+++ EXCERPTED DATA +++

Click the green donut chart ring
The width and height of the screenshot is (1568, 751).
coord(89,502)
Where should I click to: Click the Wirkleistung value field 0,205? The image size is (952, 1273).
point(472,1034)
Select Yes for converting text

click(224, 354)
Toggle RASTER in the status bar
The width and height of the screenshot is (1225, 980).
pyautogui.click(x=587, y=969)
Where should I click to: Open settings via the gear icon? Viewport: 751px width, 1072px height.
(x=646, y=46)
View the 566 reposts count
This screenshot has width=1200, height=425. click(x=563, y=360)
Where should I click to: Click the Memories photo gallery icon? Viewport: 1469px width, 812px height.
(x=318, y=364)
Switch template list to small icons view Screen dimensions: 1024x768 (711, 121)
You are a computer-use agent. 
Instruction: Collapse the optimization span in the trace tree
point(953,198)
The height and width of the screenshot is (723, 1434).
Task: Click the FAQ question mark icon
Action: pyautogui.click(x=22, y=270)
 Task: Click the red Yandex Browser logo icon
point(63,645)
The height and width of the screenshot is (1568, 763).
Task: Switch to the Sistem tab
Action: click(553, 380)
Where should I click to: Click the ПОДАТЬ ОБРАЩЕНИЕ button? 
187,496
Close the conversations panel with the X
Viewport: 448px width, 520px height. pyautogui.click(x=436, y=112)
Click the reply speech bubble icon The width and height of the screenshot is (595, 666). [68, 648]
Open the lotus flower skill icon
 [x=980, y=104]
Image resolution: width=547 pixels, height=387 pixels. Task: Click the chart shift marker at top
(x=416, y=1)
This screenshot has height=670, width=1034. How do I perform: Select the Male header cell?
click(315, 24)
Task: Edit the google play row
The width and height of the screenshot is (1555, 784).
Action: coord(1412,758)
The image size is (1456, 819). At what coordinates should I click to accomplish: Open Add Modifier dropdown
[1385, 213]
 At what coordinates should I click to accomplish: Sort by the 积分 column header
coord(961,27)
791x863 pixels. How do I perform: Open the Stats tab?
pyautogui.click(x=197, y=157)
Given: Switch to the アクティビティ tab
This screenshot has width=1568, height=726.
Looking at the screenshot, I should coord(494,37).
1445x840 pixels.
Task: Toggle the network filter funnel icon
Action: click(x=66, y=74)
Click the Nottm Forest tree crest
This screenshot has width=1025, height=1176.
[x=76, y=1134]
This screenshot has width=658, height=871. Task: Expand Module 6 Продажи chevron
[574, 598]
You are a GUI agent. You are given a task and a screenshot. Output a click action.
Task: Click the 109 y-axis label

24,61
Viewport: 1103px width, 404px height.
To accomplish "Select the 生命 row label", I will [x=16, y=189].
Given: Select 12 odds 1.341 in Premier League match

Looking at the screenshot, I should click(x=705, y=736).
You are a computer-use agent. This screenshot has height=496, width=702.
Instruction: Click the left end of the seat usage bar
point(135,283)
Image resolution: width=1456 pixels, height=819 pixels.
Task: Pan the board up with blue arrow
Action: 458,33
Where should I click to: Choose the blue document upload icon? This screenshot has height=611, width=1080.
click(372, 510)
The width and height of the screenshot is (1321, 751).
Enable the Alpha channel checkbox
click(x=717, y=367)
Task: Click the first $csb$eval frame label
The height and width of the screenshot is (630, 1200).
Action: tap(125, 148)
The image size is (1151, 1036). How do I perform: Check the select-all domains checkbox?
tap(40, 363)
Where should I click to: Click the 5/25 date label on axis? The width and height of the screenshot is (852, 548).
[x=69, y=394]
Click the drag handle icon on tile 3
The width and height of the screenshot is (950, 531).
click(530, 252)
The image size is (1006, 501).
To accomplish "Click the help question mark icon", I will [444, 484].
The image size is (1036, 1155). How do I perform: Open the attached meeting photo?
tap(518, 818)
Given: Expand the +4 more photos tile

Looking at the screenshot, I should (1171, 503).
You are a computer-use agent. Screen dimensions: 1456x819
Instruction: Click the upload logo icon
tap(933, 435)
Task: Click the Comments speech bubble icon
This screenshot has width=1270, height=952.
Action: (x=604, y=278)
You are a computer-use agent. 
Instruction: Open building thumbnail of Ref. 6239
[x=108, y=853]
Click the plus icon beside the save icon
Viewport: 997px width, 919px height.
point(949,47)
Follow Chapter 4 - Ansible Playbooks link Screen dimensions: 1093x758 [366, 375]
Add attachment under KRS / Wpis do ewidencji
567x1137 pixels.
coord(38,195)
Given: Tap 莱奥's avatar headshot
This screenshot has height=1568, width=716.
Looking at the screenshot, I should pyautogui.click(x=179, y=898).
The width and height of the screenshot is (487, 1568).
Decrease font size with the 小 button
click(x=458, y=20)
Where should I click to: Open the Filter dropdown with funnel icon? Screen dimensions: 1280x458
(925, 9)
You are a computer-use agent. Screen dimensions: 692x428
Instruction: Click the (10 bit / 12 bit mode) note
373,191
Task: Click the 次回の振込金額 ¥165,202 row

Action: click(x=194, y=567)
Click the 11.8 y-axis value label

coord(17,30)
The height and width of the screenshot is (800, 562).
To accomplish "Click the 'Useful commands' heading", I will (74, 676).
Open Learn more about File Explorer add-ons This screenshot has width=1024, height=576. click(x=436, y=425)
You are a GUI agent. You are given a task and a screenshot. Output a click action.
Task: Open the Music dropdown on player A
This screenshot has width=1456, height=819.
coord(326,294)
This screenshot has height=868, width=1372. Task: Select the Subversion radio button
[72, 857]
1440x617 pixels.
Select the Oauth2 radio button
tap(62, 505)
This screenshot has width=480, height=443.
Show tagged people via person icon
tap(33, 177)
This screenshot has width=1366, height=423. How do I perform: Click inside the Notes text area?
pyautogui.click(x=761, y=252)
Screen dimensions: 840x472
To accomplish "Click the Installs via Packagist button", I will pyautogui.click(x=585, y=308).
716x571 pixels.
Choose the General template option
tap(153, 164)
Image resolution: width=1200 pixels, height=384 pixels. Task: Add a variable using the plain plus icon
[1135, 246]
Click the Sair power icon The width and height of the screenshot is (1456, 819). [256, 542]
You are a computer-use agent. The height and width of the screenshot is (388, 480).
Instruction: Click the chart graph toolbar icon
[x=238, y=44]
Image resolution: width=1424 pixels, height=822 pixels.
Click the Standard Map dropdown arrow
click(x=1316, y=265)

+++

▸ THE EXERCISE:
Put every line of the rows above into a JSON list of strings, with one string per line and blank lines omitted.

▸ IN RESPONSE:
[
  "Click the green donut chart ring",
  "The width and height of the screenshot is (1568, 751).",
  "coord(89,502)",
  "Where should I click to: Click the Wirkleistung value field 0,205? The image size is (952, 1273).",
  "point(472,1034)",
  "Select Yes for converting text",
  "click(224, 354)",
  "Toggle RASTER in the status bar",
  "The width and height of the screenshot is (1225, 980).",
  "pyautogui.click(x=587, y=969)",
  "Where should I click to: Open settings via the gear icon? Viewport: 751px width, 1072px height.",
  "(x=646, y=46)",
  "View the 566 reposts count",
  "This screenshot has width=1200, height=425. click(x=563, y=360)",
  "Where should I click to: Click the Memories photo gallery icon? Viewport: 1469px width, 812px height.",
  "(x=318, y=364)",
  "Switch template list to small icons view Screen dimensions: 1024x768 (711, 121)",
  "You are a computer-use agent. ",
  "Instruction: Collapse the optimization span in the trace tree",
  "point(953,198)",
  "The height and width of the screenshot is (723, 1434).",
  "Task: Click the FAQ question mark icon",
  "Action: pyautogui.click(x=22, y=270)",
  " Task: Click the red Yandex Browser logo icon",
  "point(63,645)",
  "The height and width of the screenshot is (1568, 763).",
  "Task: Switch to the Sistem tab",
  "Action: click(553, 380)",
  "Where should I click to: Click the ПОДАТЬ ОБРАЩЕНИЕ button? ",
  "187,496",
  "Close the conversations panel with the X",
  "Viewport: 448px width, 520px height. pyautogui.click(x=436, y=112)",
  "Click the reply speech bubble icon The width and height of the screenshot is (595, 666). [68, 648]",
  "Open the lotus flower skill icon",
  " [x=980, y=104]",
  "Image resolution: width=547 pixels, height=387 pixels. Task: Click the chart shift marker at top",
  "(x=416, y=1)",
  "This screenshot has height=670, width=1034. How do I perform: Select the Male header cell?",
  "click(315, 24)",
  "Task: Edit the google play row",
  "The width and height of the screenshot is (1555, 784).",
  "Action: coord(1412,758)",
  "The image size is (1456, 819). At what coordinates should I click to accomplish: Open Add Modifier dropdown",
  "[1385, 213]",
  " At what coordinates should I click to accomplish: Sort by the 积分 column header",
  "coord(961,27)",
  "791x863 pixels. How do I perform: Open the Stats tab?",
  "pyautogui.click(x=197, y=157)",
  "Given: Switch to the アクティビティ tab",
  "This screenshot has width=1568, height=726.",
  "Looking at the screenshot, I should coord(494,37).",
  "1445x840 pixels.",
  "Task: Toggle the network filter funnel icon",
  "Action: click(x=66, y=74)",
  "Click the Nottm Forest tree crest",
  "This screenshot has width=1025, height=1176.",
  "[x=76, y=1134]",
  "This screenshot has width=658, height=871. Task: Expand Module 6 Продажи chevron",
  "[574, 598]",
  "You are a GUI agent. You are given a task and a screenshot. Output a click action.",
  "Task: Click the 109 y-axis label",
  "24,61",
  "Viewport: 1103px width, 404px height.",
  "To accomplish \"Select the 生命 row label\", I will [x=16, y=189].",
  "Given: Select 12 odds 1.341 in Premier League match",
  "Looking at the screenshot, I should click(x=705, y=736).",
  "You are a computer-use agent. This screenshot has height=496, width=702.",
  "Instruction: Click the left end of the seat usage bar",
  "point(135,283)",
  "Image resolution: width=1456 pixels, height=819 pixels.",
  "Task: Pan the board up with blue arrow",
  "Action: 458,33",
  "Where should I click to: Choose the blue document upload icon? This screenshot has height=611, width=1080.",
  "click(372, 510)",
  "The width and height of the screenshot is (1321, 751).",
  "Enable the Alpha channel checkbox",
  "click(x=717, y=367)",
  "Task: Click the first $csb$eval frame label",
  "The height and width of the screenshot is (630, 1200).",
  "Action: tap(125, 148)",
  "The image size is (1151, 1036). How do I perform: Check the select-all domains checkbox?",
  "tap(40, 363)",
  "Where should I click to: Click the 5/25 date label on axis? The width and height of the screenshot is (852, 548).",
  "[x=69, y=394]",
  "Click the drag handle icon on tile 3",
  "The width and height of the screenshot is (950, 531).",
  "click(530, 252)",
  "The image size is (1006, 501).",
  "To accomplish \"Click the help question mark icon\", I will [444, 484].",
  "The image size is (1036, 1155). How do I perform: Open the attached meeting photo?",
  "tap(518, 818)",
  "Given: Expand the +4 more photos tile",
  "Looking at the screenshot, I should (1171, 503).",
  "You are a computer-use agent. Screen dimensions: 1456x819",
  "Instruction: Click the upload logo icon",
  "tap(933, 435)",
  "Task: Click the Comments speech bubble icon",
  "This screenshot has width=1270, height=952.",
  "Action: (x=604, y=278)",
  "You are a computer-use agent. ",
  "Instruction: Open building thumbnail of Ref. 6239",
  "[x=108, y=853]",
  "Click the plus icon beside the save icon",
  "Viewport: 997px width, 919px height.",
  "point(949,47)",
  "Follow Chapter 4 - Ansible Playbooks link Screen dimensions: 1093x758 [366, 375]",
  "Add attachment under KRS / Wpis do ewidencji",
  "567x1137 pixels.",
  "coord(38,195)",
  "Given: Tap 莱奥's avatar headshot",
  "This screenshot has height=1568, width=716.",
  "Looking at the screenshot, I should pyautogui.click(x=179, y=898).",
  "The width and height of the screenshot is (487, 1568).",
  "Decrease font size with the 小 button",
  "click(x=458, y=20)",
  "Where should I click to: Open the Filter dropdown with funnel icon? Screen dimensions: 1280x458",
  "(925, 9)",
  "You are a computer-use agent. Screen dimensions: 692x428",
  "Instruction: Click the (10 bit / 12 bit mode) note",
  "373,191",
  "Task: Click the 次回の振込金額 ¥165,202 row",
  "Action: click(x=194, y=567)",
  "Click the 11.8 y-axis value label",
  "coord(17,30)",
  "The height and width of the screenshot is (800, 562).",
  "To accomplish \"Click the 'Useful commands' heading\", I will (74, 676).",
  "Open Learn more about File Explorer add-ons This screenshot has width=1024, height=576. click(x=436, y=425)",
  "You are a GUI agent. You are given a task and a screenshot. Output a click action.",
  "Task: Open the Music dropdown on player A",
  "This screenshot has width=1456, height=819.",
  "coord(326,294)",
  "This screenshot has height=868, width=1372. Task: Select the Subversion radio button",
  "[72, 857]",
  "1440x617 pixels.",
  "Select the Oauth2 radio button",
  "tap(62, 505)",
  "This screenshot has width=480, height=443.",
  "Show tagged people via person icon",
  "tap(33, 177)",
  "This screenshot has width=1366, height=423. How do I perform: Click inside the Notes text area?",
  "pyautogui.click(x=761, y=252)",
  "Screen dimensions: 840x472",
  "To accomplish \"Click the Installs via Packagist button\", I will pyautogui.click(x=585, y=308).",
  "716x571 pixels.",
  "Choose the General template option",
  "tap(153, 164)",
  "Image resolution: width=1200 pixels, height=384 pixels. Task: Add a variable using the plain plus icon",
  "[1135, 246]",
  "Click the Sair power icon The width and height of the screenshot is (1456, 819). [256, 542]",
  "You are a computer-use agent. The height and width of the screenshot is (388, 480).",
  "Instruction: Click the chart graph toolbar icon",
  "[x=238, y=44]",
  "Image resolution: width=1424 pixels, height=822 pixels.",
  "Click the Standard Map dropdown arrow",
  "click(x=1316, y=265)"
]